▶ _WORK INSTRUCTION_
Could you filter the records below down to the lines that include the word "agent"?

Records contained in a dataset
BEGIN
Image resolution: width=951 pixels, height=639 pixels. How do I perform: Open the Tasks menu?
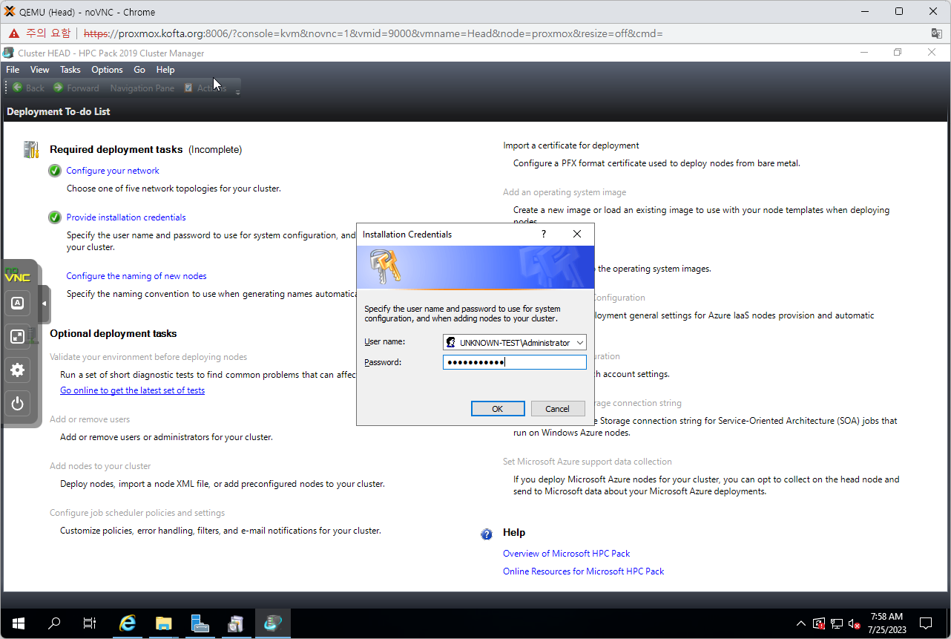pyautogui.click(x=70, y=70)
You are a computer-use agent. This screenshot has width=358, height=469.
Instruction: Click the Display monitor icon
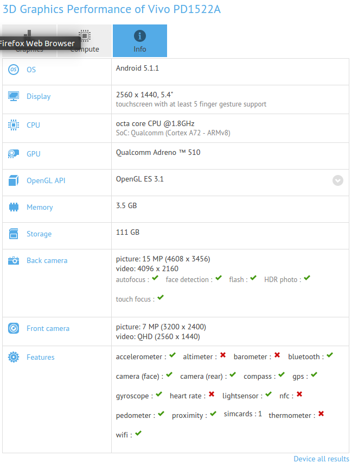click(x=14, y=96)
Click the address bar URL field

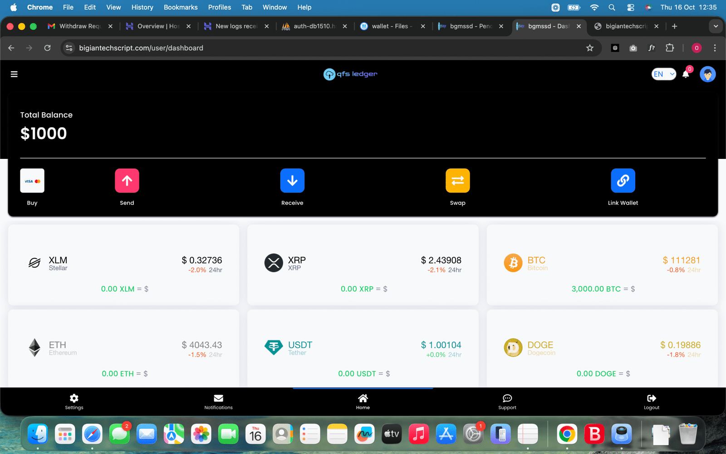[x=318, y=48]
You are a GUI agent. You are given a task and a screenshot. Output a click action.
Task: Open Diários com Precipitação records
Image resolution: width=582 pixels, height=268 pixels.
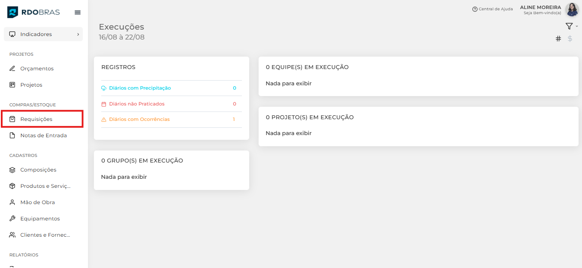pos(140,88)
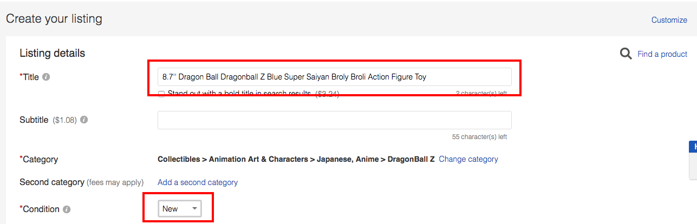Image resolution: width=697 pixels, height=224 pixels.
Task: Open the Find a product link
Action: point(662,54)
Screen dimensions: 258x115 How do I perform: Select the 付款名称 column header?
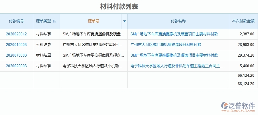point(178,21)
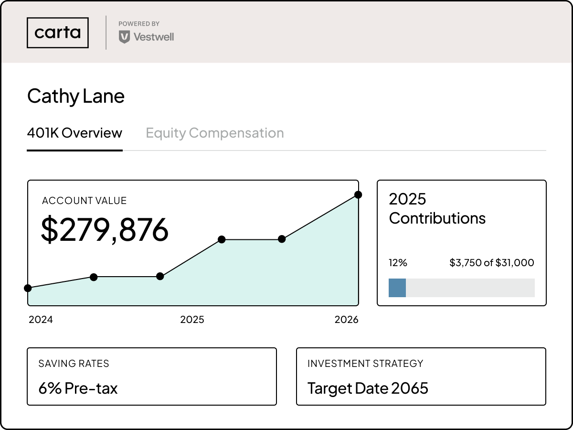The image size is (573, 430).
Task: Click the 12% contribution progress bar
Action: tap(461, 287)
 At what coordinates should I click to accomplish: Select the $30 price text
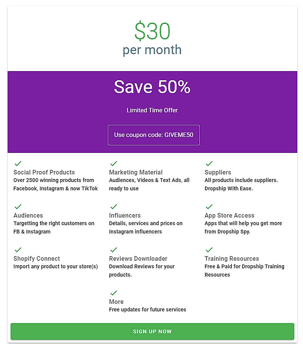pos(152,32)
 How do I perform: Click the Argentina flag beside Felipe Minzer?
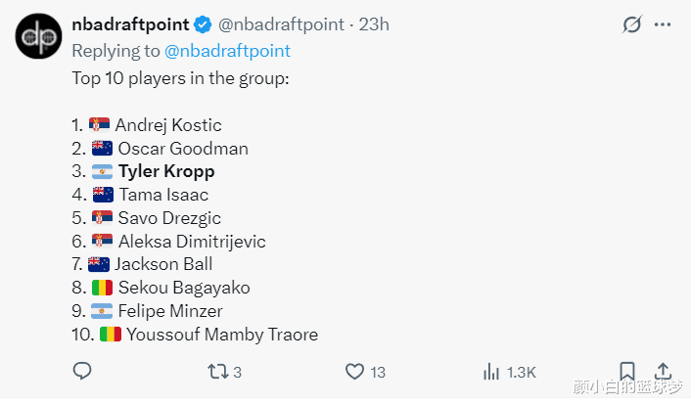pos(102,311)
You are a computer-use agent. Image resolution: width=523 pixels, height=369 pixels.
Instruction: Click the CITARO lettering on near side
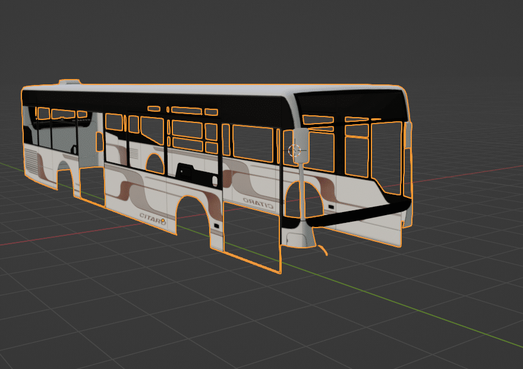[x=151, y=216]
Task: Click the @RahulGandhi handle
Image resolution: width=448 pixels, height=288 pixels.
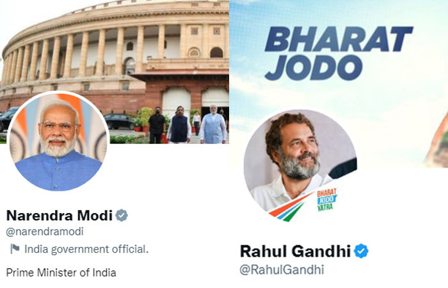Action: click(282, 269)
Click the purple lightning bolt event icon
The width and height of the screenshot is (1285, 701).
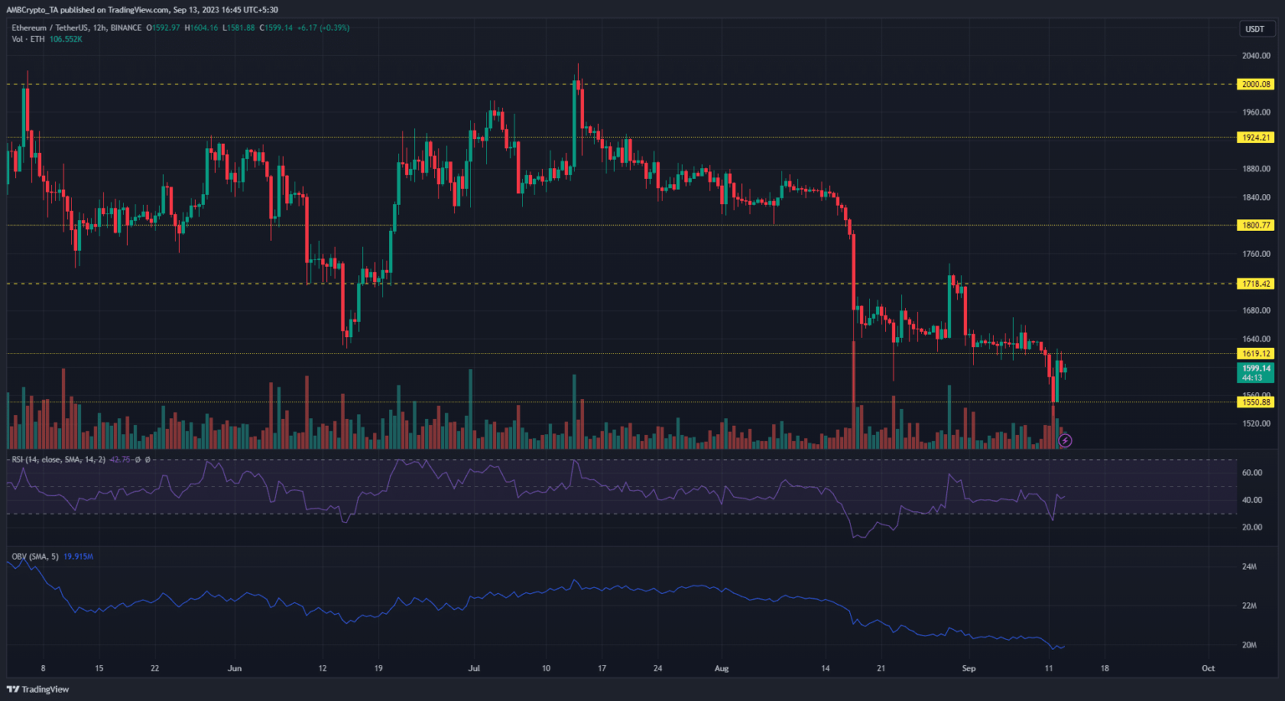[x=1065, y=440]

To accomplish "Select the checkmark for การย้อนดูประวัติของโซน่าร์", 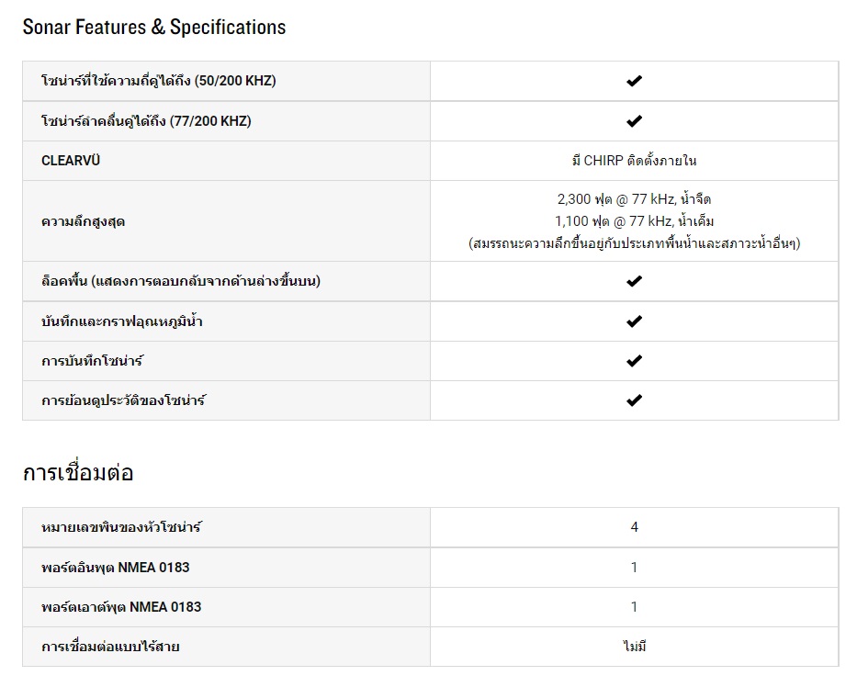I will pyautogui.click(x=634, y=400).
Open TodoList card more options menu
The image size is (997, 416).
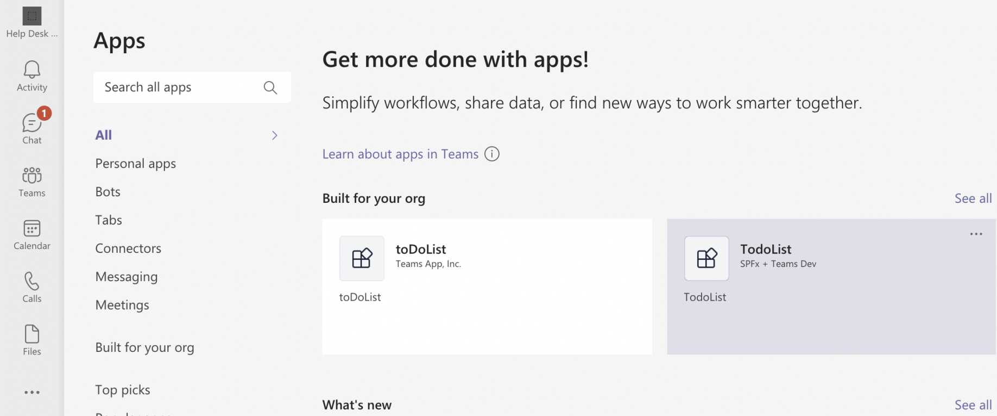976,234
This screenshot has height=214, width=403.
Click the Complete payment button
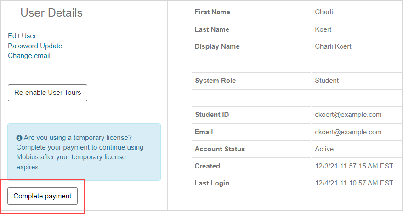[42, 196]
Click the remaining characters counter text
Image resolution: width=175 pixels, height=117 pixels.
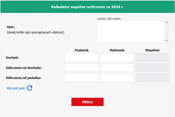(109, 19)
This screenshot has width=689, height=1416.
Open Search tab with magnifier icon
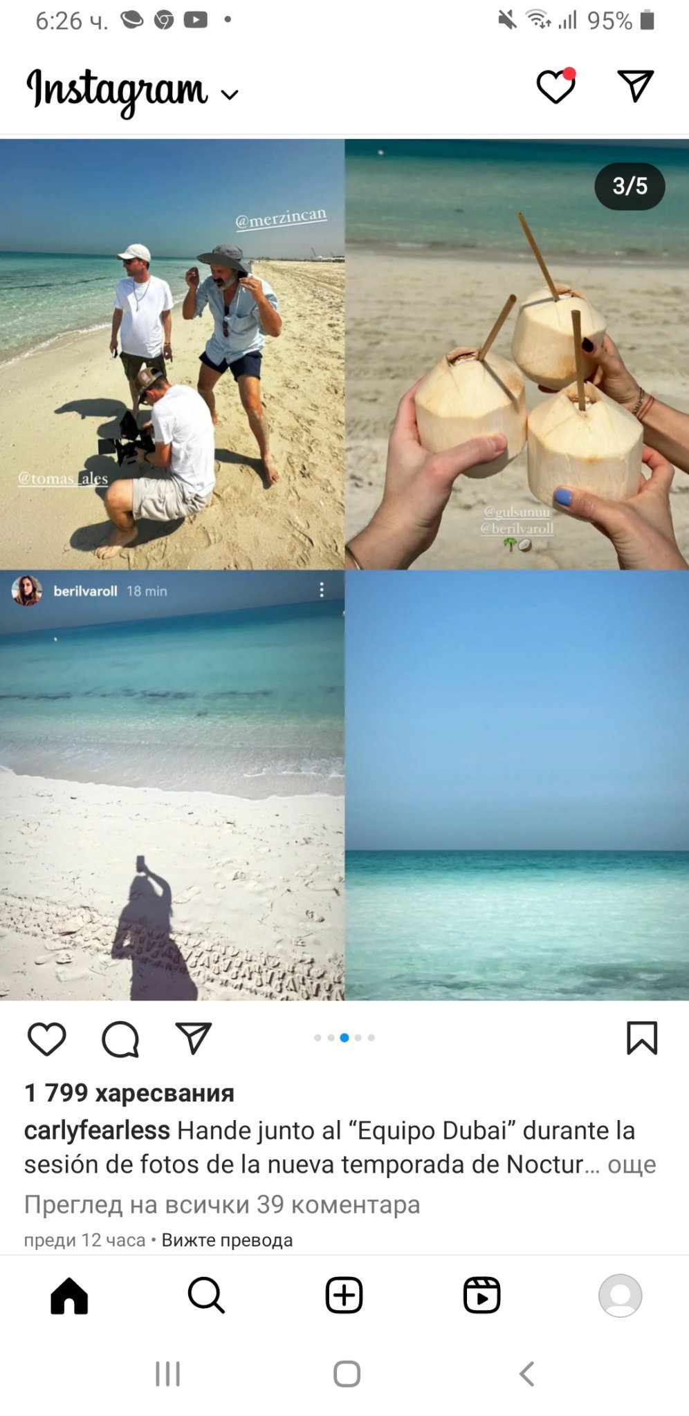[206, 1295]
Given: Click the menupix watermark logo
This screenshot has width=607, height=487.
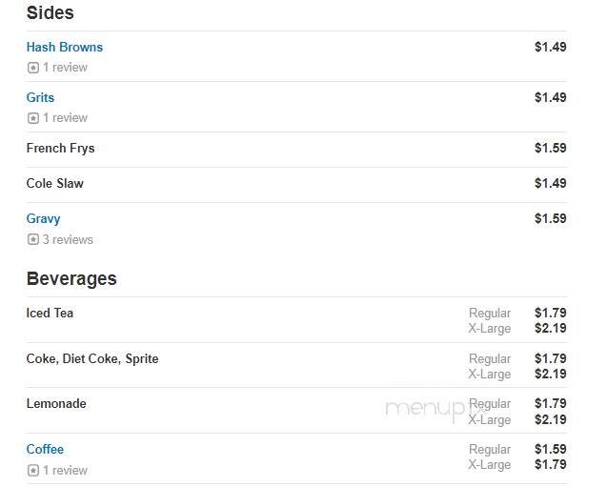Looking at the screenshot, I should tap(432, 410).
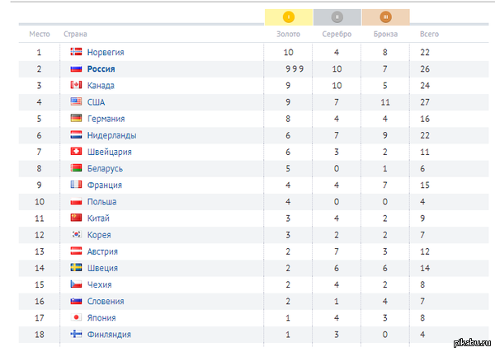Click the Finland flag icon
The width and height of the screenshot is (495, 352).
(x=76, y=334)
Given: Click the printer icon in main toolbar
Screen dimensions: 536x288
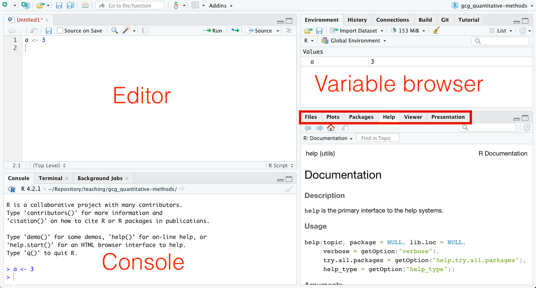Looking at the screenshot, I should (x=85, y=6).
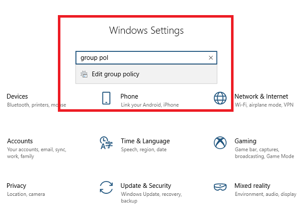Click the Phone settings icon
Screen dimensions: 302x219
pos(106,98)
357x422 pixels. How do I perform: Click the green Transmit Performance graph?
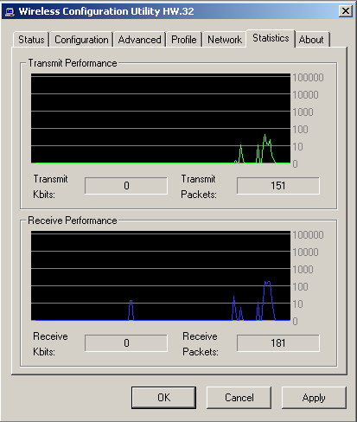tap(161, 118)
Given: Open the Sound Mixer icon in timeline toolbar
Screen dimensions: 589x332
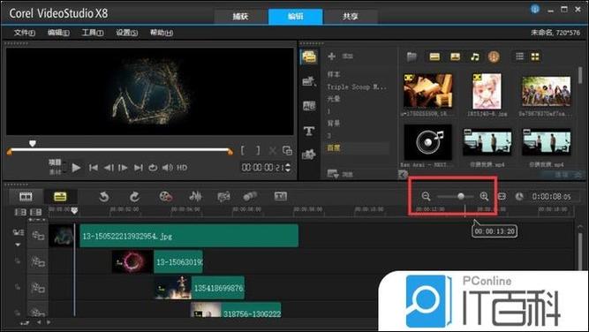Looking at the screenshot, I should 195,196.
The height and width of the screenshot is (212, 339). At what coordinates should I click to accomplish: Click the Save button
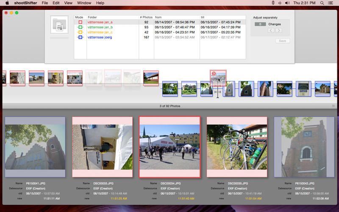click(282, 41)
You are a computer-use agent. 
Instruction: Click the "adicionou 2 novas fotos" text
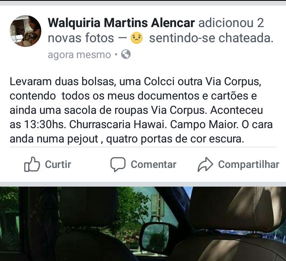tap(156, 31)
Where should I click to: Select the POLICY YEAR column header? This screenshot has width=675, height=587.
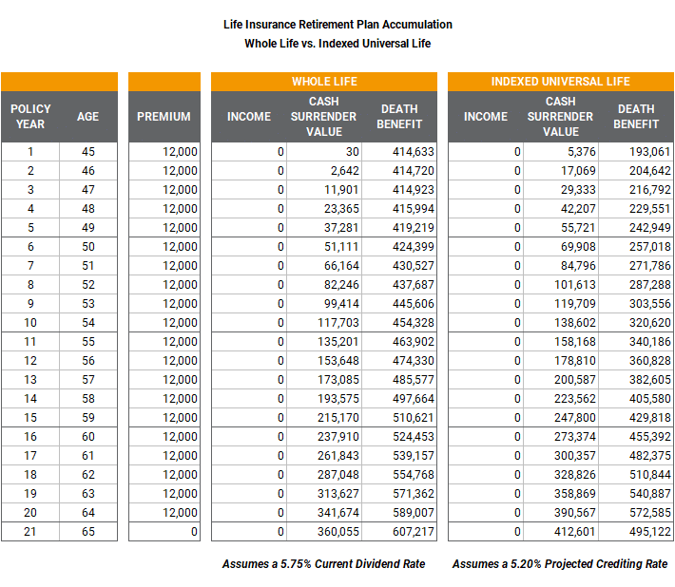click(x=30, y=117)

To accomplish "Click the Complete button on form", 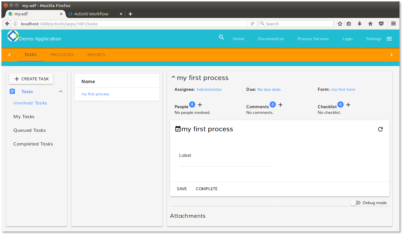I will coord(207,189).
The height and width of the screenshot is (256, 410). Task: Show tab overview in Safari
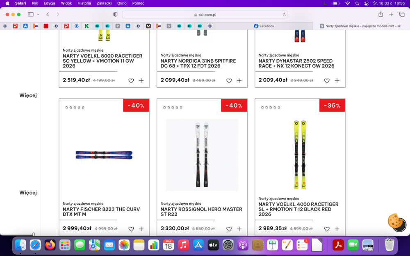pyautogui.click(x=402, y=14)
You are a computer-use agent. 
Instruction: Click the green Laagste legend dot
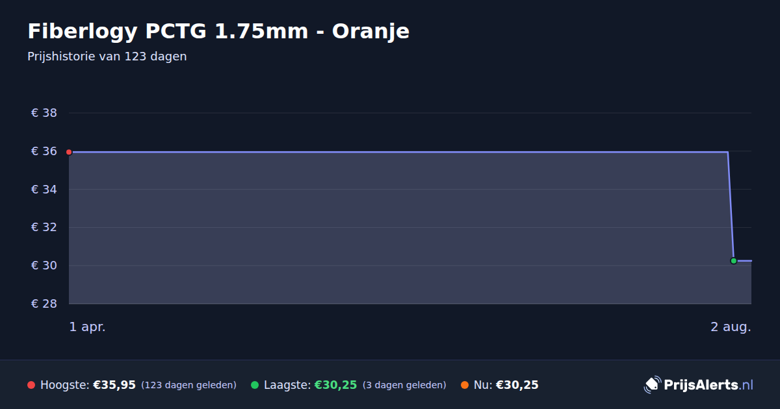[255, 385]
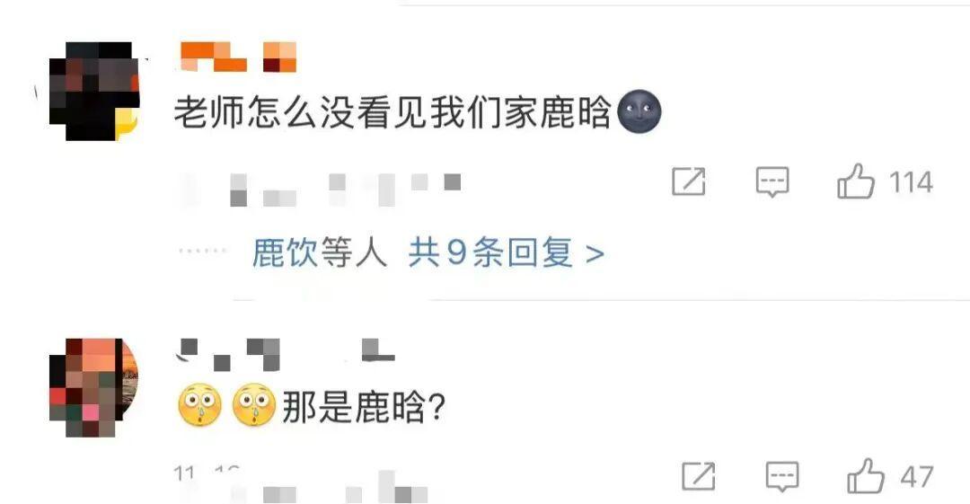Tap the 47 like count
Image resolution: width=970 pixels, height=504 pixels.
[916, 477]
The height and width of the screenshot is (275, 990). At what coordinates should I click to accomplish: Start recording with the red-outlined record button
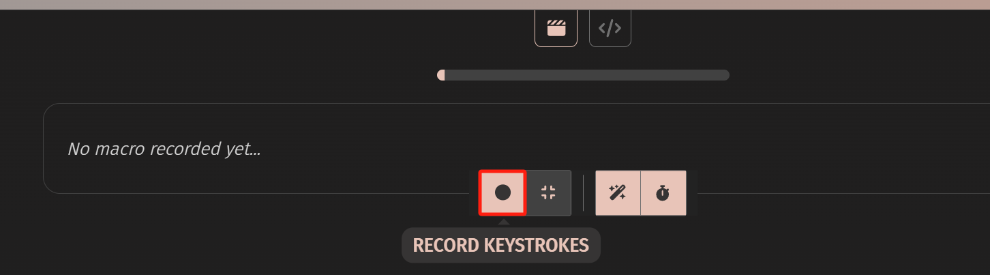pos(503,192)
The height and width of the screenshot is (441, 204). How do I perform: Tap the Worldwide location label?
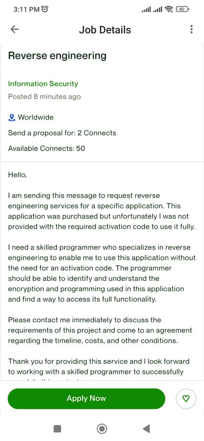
END
▶ _RESULT OF THE TASK_
You are a computer-use agent. This screenshot has width=358, height=469.
You are a GUI agent. You are given a task and a screenshot. Output a click action.
You are a computer-use agent. Image resolution: width=523 pixels, height=369 pixels.
You are a computer-use agent. 
You are a computer-use agent. 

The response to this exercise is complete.